=== WHAT NEEDS TO BE DONE ===
Repeat the rows between the line holding "You are a computer-use agent. The" and the line holding "click(271, 151)", inclusive, leaving the pictures out of your answer.

=== ENTRIES PROVIDED ===
^^^^^^^^^^^^^^^^

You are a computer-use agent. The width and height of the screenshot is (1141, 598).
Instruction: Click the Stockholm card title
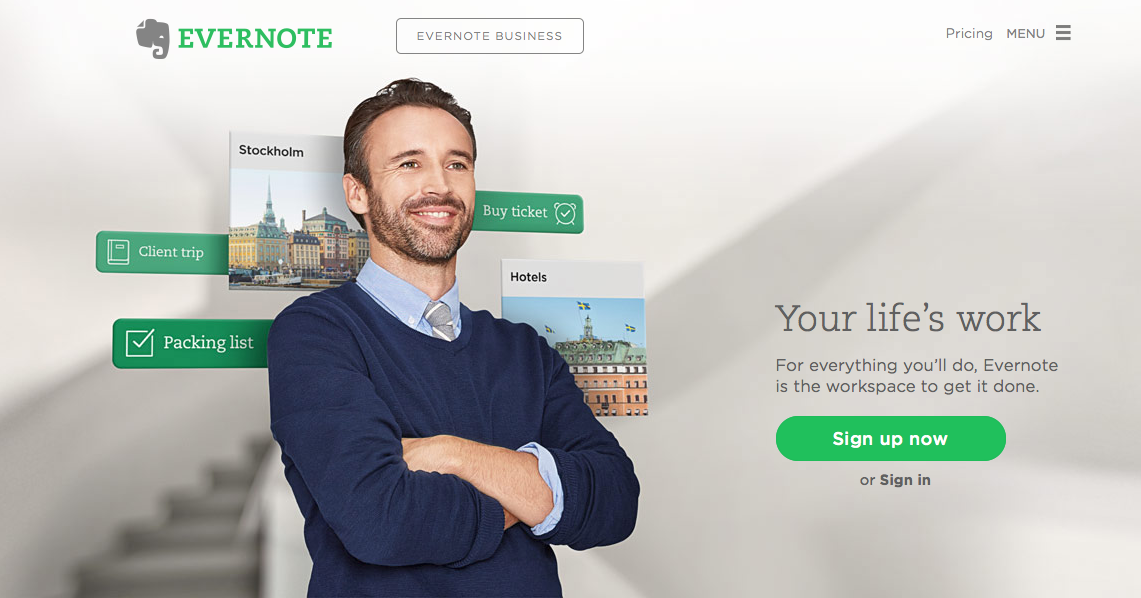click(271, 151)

^^^^^^^^^^^^^^^^

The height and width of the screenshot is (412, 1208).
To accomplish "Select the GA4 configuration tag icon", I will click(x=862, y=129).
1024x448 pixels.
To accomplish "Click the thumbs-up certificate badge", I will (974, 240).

^^^^^^^^^^^^^^^^

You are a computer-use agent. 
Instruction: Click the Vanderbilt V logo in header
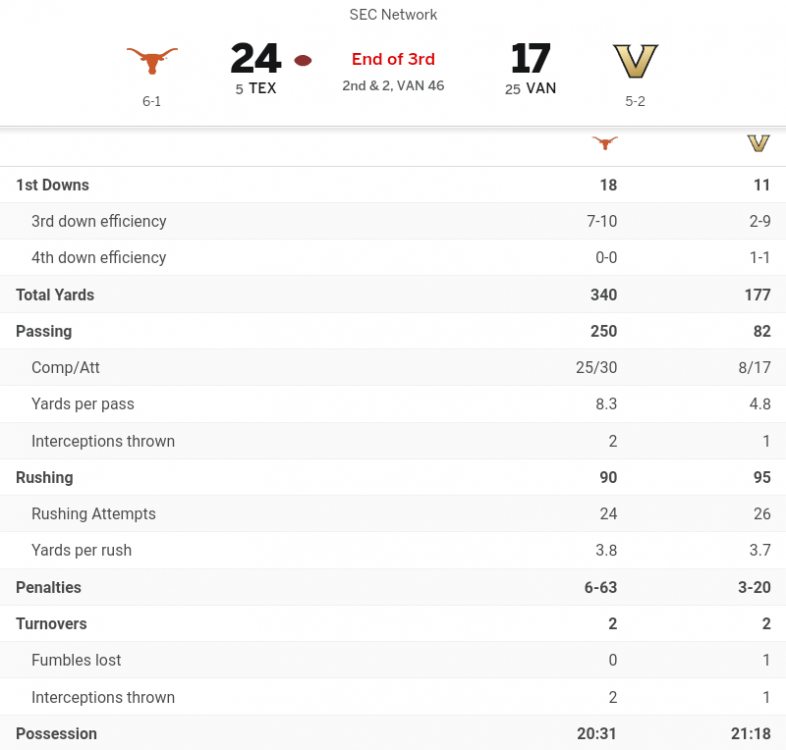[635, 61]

^^^^^^^^^^^^^^^^

=== THE SOLUTION ===
You are a computer-use agent. The width and height of the screenshot is (1141, 598).
Instruction: Click the Stockholm card title
click(271, 151)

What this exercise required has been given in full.